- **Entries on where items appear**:
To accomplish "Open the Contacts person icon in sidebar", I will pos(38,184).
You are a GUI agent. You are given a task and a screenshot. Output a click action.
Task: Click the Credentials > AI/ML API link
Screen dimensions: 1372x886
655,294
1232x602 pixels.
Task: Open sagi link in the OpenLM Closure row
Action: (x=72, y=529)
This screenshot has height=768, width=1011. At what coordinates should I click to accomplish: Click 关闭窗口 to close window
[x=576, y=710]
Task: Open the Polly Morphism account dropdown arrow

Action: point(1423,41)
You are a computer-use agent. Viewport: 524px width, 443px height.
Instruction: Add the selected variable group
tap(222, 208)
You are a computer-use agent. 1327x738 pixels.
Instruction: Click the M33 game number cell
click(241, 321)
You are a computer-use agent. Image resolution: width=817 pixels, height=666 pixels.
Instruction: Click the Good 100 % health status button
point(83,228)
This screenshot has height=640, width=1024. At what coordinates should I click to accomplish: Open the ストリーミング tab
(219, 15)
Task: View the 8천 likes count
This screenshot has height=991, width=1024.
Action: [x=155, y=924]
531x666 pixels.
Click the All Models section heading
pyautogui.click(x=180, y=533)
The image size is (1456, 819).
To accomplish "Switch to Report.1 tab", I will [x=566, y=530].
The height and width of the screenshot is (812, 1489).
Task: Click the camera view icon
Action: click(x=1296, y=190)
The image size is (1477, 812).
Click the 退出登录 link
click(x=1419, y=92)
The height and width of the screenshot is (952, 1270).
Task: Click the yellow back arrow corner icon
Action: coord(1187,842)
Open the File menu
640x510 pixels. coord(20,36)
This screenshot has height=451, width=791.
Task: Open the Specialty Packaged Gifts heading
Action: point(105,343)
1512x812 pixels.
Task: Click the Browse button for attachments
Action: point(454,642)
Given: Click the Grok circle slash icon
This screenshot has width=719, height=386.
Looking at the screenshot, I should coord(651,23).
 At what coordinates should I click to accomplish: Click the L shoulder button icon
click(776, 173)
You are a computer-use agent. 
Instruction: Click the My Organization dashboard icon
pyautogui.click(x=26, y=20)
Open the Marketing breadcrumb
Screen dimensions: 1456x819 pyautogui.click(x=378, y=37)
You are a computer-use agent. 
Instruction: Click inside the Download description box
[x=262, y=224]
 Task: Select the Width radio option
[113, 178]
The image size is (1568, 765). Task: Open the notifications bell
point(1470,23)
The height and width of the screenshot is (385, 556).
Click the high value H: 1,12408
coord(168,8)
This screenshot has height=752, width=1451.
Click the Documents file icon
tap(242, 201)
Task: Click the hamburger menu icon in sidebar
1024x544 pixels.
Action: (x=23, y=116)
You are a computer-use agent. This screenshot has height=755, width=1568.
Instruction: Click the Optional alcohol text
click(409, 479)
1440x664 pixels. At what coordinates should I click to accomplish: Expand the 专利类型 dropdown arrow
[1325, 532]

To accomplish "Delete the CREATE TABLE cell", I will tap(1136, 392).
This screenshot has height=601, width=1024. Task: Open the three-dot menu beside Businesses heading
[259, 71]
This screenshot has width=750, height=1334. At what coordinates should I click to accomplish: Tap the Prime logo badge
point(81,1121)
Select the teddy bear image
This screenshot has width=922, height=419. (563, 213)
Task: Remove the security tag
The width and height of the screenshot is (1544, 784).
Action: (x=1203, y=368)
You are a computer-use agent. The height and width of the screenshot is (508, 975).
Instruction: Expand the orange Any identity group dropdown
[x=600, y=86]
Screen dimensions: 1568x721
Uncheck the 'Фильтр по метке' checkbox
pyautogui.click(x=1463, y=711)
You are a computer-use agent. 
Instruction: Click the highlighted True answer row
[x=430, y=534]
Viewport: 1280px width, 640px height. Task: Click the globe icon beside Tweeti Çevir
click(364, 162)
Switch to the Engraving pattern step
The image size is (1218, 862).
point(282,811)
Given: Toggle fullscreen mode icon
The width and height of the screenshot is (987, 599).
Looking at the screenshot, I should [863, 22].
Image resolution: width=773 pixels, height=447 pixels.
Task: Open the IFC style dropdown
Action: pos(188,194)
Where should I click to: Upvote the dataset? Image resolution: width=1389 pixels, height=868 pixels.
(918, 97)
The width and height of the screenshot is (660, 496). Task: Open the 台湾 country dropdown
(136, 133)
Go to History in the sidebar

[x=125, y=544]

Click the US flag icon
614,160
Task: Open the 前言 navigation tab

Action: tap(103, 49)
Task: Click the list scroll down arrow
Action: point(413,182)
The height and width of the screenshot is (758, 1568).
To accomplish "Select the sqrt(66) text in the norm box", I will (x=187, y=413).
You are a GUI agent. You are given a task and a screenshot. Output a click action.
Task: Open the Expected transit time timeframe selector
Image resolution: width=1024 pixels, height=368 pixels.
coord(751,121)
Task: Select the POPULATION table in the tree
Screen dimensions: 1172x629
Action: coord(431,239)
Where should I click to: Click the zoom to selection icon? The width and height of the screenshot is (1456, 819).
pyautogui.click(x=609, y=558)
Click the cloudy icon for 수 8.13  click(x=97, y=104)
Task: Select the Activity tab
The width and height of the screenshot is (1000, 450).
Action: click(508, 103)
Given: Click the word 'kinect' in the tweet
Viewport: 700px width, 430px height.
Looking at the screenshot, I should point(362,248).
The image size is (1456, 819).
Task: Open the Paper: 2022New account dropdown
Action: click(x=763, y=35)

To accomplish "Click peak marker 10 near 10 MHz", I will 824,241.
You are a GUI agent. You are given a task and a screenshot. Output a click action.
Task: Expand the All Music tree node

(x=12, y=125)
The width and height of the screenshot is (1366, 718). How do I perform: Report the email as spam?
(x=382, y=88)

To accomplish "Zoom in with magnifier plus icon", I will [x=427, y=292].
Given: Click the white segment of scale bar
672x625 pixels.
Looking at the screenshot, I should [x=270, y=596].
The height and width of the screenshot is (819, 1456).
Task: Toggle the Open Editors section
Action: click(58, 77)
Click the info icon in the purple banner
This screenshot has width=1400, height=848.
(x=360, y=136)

- **PROBLEM REQUIREMENTS**: Write out the listing above again, substituting "Goal" for every "Instruction" and keeping everything else the same.

- **FINISHED ANSWER**:
To accomplish "Open the Contacts person icon in sidebar", I will pos(38,184).
You are a GUI agent. You are given a task and a screenshot. Output a click action.
Task: Click the Credentials > AI/ML API link
Screen dimensions: 1372x886
655,294
1232x602 pixels.
Task: Open sagi link in the OpenLM Closure row
Action: (x=72, y=529)
This screenshot has height=768, width=1011. At what coordinates should I click to accomplish: Click 关闭窗口 to close window
[x=576, y=710]
Task: Open the Polly Morphism account dropdown arrow

Action: point(1423,41)
You are a computer-use agent. Viewport: 524px width, 443px height.
Goal: Add the selected variable group
tap(222, 208)
You are a computer-use agent. 1327x738 pixels.
Goal: Click the M33 game number cell
click(241, 321)
You are a computer-use agent. Image resolution: width=817 pixels, height=666 pixels.
Goal: Click the Good 100 % health status button
point(83,228)
This screenshot has height=640, width=1024. At what coordinates should I click to accomplish: Open the ストリーミング tab
(219, 15)
Task: View the 8천 likes count
This screenshot has height=991, width=1024.
Action: [x=155, y=924]
531x666 pixels.
Click the All Models section heading
pyautogui.click(x=180, y=533)
The image size is (1456, 819).
To accomplish "Switch to Report.1 tab", I will [x=566, y=530].
The height and width of the screenshot is (812, 1489).
Task: Click the camera view icon
Action: click(x=1296, y=190)
The image size is (1477, 812).
Click the 退出登录 link
click(x=1419, y=92)
The height and width of the screenshot is (952, 1270).
Task: Click the yellow back arrow corner icon
Action: coord(1187,842)
Open the File menu
640x510 pixels. coord(20,36)
This screenshot has height=451, width=791.
Task: Open the Specialty Packaged Gifts heading
Action: point(105,343)
1512x812 pixels.
Task: Click the Browse button for attachments
Action: point(454,642)
Given: Click the Grok circle slash icon
This screenshot has width=719, height=386.
Looking at the screenshot, I should coord(651,23).
 At what coordinates should I click to accomplish: Click the L shoulder button icon
click(776, 173)
You are a computer-use agent. 
Goal: Click the My Organization dashboard icon
pyautogui.click(x=26, y=20)
Open the Marketing breadcrumb
Screen dimensions: 1456x819 pyautogui.click(x=378, y=37)
You are a computer-use agent. 
Goal: Click inside the Download description box
[x=262, y=224]
 Task: Select the Width radio option
[113, 178]
The image size is (1568, 765). Task: Open the notifications bell
point(1470,23)
The height and width of the screenshot is (385, 556).
Click the high value H: 1,12408
coord(168,8)
This screenshot has height=752, width=1451.
Click the Documents file icon
tap(242, 201)
Task: Click the hamburger menu icon in sidebar
1024x544 pixels.
Action: (x=23, y=116)
You are a computer-use agent. This screenshot has height=755, width=1568.
Goal: Click the Optional alcohol text
click(409, 479)
1440x664 pixels. At what coordinates should I click to accomplish: Expand the 专利类型 dropdown arrow
[1325, 532]

To accomplish "Delete the CREATE TABLE cell", I will tap(1136, 392).
This screenshot has height=601, width=1024. Task: Open the three-dot menu beside Businesses heading
[259, 71]
This screenshot has width=750, height=1334. At what coordinates should I click to accomplish: Tap the Prime logo badge
point(81,1121)
Select the teddy bear image
This screenshot has width=922, height=419. (563, 213)
Task: Remove the security tag
The width and height of the screenshot is (1544, 784).
Action: (x=1203, y=368)
You are a computer-use agent. The height and width of the screenshot is (508, 975).
Goal: Expand the orange Any identity group dropdown
[x=600, y=86]
Screen dimensions: 1568x721
Uncheck the 'Фильтр по метке' checkbox
pyautogui.click(x=1463, y=711)
You are a computer-use agent. 
Goal: Click the highlighted True answer row
[x=430, y=534]
Viewport: 1280px width, 640px height. Task: Click the globe icon beside Tweeti Çevir
click(364, 162)
Switch to the Engraving pattern step
The image size is (1218, 862).
point(282,811)
Given: Toggle fullscreen mode icon
The width and height of the screenshot is (987, 599).
Looking at the screenshot, I should [863, 22].
Image resolution: width=773 pixels, height=447 pixels.
Task: Open the IFC style dropdown
Action: pos(188,194)
Where should I click to: Upvote the dataset? Image resolution: width=1389 pixels, height=868 pixels.
(918, 97)
The width and height of the screenshot is (660, 496). Task: Open the 台湾 country dropdown
(136, 133)
Go to History in the sidebar

[x=125, y=544]

Click the US flag icon
614,160
Task: Open the 前言 navigation tab

Action: tap(103, 49)
Task: Click the list scroll down arrow
Action: point(413,182)
The height and width of the screenshot is (758, 1568).
To accomplish "Select the sqrt(66) text in the norm box", I will (x=187, y=413).
You are a GUI agent. You are given a task and a screenshot. Output a click action.
Task: Open the Expected transit time timeframe selector
Image resolution: width=1024 pixels, height=368 pixels.
coord(751,121)
Task: Select the POPULATION table in the tree
Screen dimensions: 1172x629
Action: coord(431,239)
Where should I click to: Click the zoom to selection icon? The width and height of the screenshot is (1456, 819).
pyautogui.click(x=609, y=558)
Click the cloudy icon for 수 8.13  click(x=97, y=104)
Task: Select the Activity tab
The width and height of the screenshot is (1000, 450).
Action: click(508, 103)
Given: Click the word 'kinect' in the tweet
Viewport: 700px width, 430px height.
Looking at the screenshot, I should point(362,248).
The image size is (1456, 819).
Task: Open the Paper: 2022New account dropdown
Action: click(x=763, y=35)

To accomplish "Click peak marker 10 near 10 MHz", I will 824,241.
You are a GUI agent. You are given a task and a screenshot. Output a click action.
Task: Expand the All Music tree node

(x=12, y=125)
The width and height of the screenshot is (1366, 718). How do I perform: Report the email as spam?
(x=382, y=88)

To accomplish "Zoom in with magnifier plus icon", I will [x=427, y=292].
Given: Click the white segment of scale bar
672x625 pixels.
Looking at the screenshot, I should [x=270, y=596].
The height and width of the screenshot is (819, 1456).
Task: Toggle the Open Editors section
Action: click(58, 77)
Click the info icon in the purple banner
This screenshot has width=1400, height=848.
(x=360, y=136)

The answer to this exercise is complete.